THE RECORDS
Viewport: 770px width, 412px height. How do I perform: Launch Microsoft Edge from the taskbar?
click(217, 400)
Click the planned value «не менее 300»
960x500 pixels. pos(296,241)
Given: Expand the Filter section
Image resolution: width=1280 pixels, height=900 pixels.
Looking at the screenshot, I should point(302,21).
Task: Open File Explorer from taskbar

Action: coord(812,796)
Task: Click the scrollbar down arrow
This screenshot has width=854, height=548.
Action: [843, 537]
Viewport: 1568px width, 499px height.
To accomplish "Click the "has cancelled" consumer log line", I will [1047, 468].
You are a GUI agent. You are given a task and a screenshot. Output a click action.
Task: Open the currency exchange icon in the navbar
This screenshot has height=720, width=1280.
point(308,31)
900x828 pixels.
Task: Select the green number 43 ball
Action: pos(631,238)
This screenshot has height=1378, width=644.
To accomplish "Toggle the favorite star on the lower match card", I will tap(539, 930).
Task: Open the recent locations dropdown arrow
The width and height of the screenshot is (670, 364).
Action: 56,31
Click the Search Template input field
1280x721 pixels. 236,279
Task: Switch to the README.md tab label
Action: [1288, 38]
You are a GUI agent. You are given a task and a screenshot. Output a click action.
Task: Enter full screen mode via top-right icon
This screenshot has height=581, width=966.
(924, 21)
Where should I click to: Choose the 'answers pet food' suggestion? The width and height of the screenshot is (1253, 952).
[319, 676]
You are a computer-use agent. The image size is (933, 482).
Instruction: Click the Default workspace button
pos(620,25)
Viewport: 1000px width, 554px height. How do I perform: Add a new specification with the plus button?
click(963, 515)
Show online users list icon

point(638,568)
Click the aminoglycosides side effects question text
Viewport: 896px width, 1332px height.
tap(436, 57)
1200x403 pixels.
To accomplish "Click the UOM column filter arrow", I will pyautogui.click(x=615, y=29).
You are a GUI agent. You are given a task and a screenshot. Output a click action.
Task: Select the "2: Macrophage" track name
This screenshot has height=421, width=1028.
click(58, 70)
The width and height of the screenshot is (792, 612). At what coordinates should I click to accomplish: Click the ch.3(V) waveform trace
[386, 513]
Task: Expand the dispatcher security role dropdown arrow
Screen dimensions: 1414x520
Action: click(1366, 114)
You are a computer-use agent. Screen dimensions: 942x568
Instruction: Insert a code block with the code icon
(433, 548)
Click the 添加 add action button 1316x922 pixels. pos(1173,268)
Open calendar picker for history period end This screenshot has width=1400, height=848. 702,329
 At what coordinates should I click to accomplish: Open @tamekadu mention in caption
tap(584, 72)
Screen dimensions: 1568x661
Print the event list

EXERCISE REQUIREMENTS
Above are some records. Copy each of their lines that holds the string "will".

SOLUTION TO THIS PROBLEM
To accomplish "Click the "has cancelled" consumer log line", I will [1047, 468].
To accomplish "Toggle the favorite star on the lower match card", I will tap(539, 930).
To accomplish "Click the UOM column filter arrow", I will pyautogui.click(x=615, y=29).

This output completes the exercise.